Posted at 11:01 a.m., Monday, July 1, 2002
Airport screeners here rank third in national test
By Blake Morrison
USA Today
Honolulu and Fort Lauderdale, Fla., tied for third-best in the tests, both failing to detect the fake weapons 10 percent of the time. Miami fared best at 6 percent, followed by Newark, N.J., at 9 percent.
The tests, the first since the security agency began overseeing checkpoint screening in February, were done by agents who were instructed to do little to try to conceal the items as they passed through screening checkpoints, memos about the tests show.
Acting Honolulu airport administrator Roy Sakata today said he has not seen the report, the results of which are supposed to be confidential.
"We always try to minimize," he said. "We are always striving to get it down to catching everything that goes through there."
Overall, screeners missed simulated weapons in 24 percent of the tests. At three major airports in Cincinnati, Jacksonville and Las Vegas screeners failed to detect potentially dangerous items in at least half the tests. At a fourth, Los Angeles International Airport, the results weren't much better. The failure rate there was 41 percent. Screeners repeatedly failed to find stainless-steel test pieces that set off metal detectors as guns might. Screeners also had trouble spotting simulated bombs.
"A 41 percent failure rate is just pathetic," says Jack Plaxe, an aviation security consultant. "There has to be problems with the people or their training."
Nationwide, screeners often failed to find simulated weapons on agents after metal-detector alarms sounded. In 178 tries, screeners failed to find potentially dangerous items on agents in a third of the tests.

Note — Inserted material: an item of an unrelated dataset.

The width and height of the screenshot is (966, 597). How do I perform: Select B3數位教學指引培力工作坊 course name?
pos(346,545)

At some of the 32 airports, agents conducted only a handful of tests. At the 12 airports where at least a dozen tests were conducted, the failure rate was 29 percent.
The documents detailing the results are part of a series of undercover tests that are set to conclude today. The screeners who were tested had been trained by security companies that used to work for the airlines and which the TSA now oversees. Tens of thousands of them likely will be hired by the government by November, when screeners will become federal employees. The TSA plans to deploy about 45,000 screeners by then.

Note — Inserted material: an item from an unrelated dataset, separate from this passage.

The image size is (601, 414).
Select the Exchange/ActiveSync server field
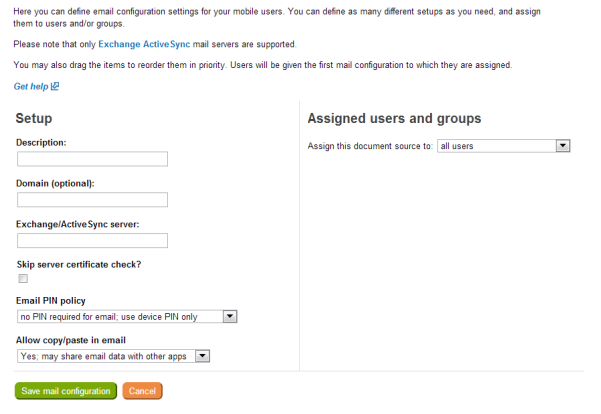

Of the 387 tests, 209 involved screeners operating X-ray machines. The failure rate was 16 percent. The other tests assessed whether screeners detected objects that set off metal-detector alarms.
The results raise questions about whether screening has improved since the TSA took responsibility for overseeing airport checkpoints.
In tests completed earlier this year before the federal takeover, investigators with the Transportation Department's independent watchdog, the inspector general, found failure rates of nearly 50 percent at 32 airports that they tested.
But the manner in which those tests were done differed from the TSA's approach. TSA agents were instructed to pack bags containing the simulated weapons "consistent with how a typical passenger in air transportation might pack a bag."
In particular, agents were told to avoid trying to "artfully conceal" the simulated weapons. In contrast, the inspector general's investigators tried to simulate how a terrorist, not a "typical passenger," might bypass security.